**YOUR GOAL**
Identify every line in the material below that contains the string "height", and copy each of those lines. Case counts, so a line matches only when the letters have the same capitalization.

**MATERIAL SHOWN**
▼

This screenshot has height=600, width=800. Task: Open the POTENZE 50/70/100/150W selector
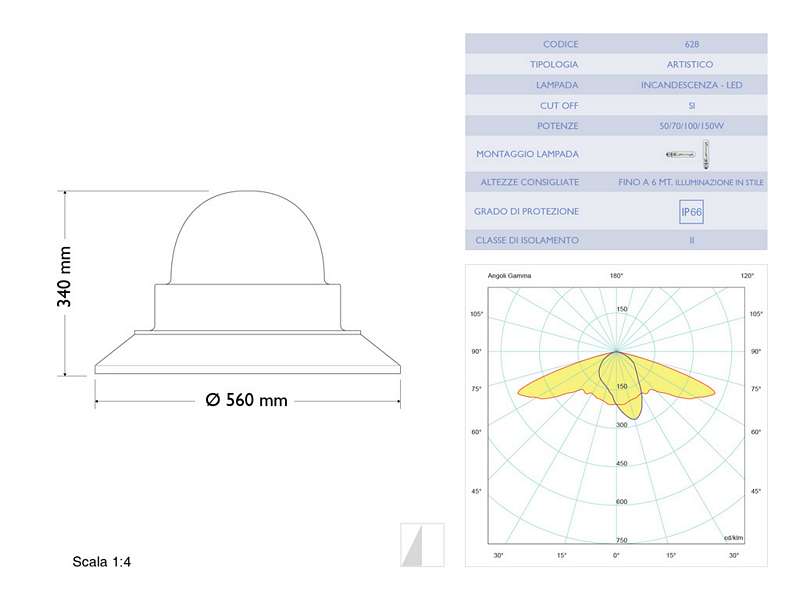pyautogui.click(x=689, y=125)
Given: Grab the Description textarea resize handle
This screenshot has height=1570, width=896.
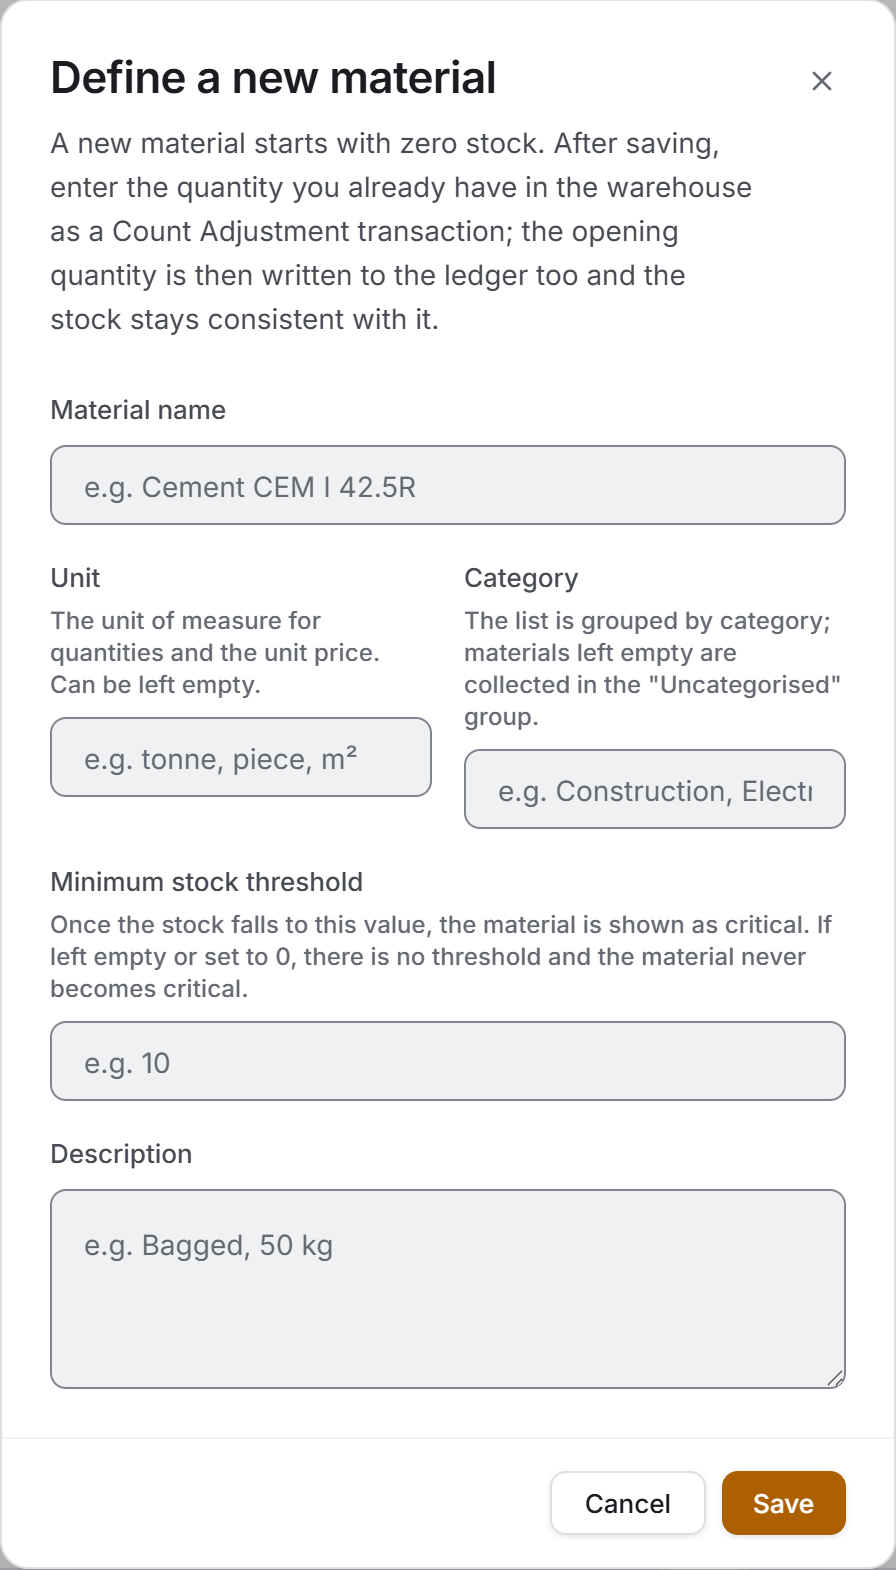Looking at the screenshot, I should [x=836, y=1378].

▲
▼

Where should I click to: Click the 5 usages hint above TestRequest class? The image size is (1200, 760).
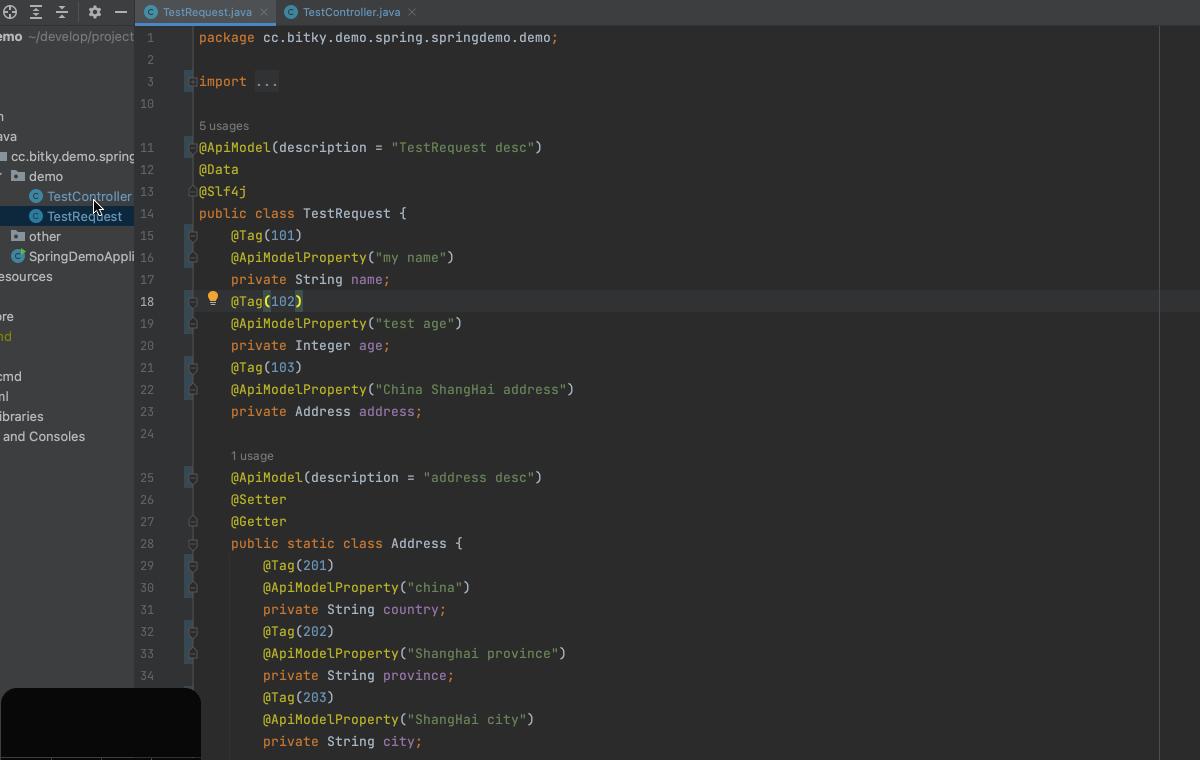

▲
▼

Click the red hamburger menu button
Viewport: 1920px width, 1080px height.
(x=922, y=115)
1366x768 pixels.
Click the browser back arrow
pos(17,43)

▲

**EXERCISE ANSWER**
This screenshot has height=600, width=800. Task: Open the POTENZE 50/70/100/150W selector
This screenshot has height=1570, width=896.
Viewport: 1920px width, 1080px height.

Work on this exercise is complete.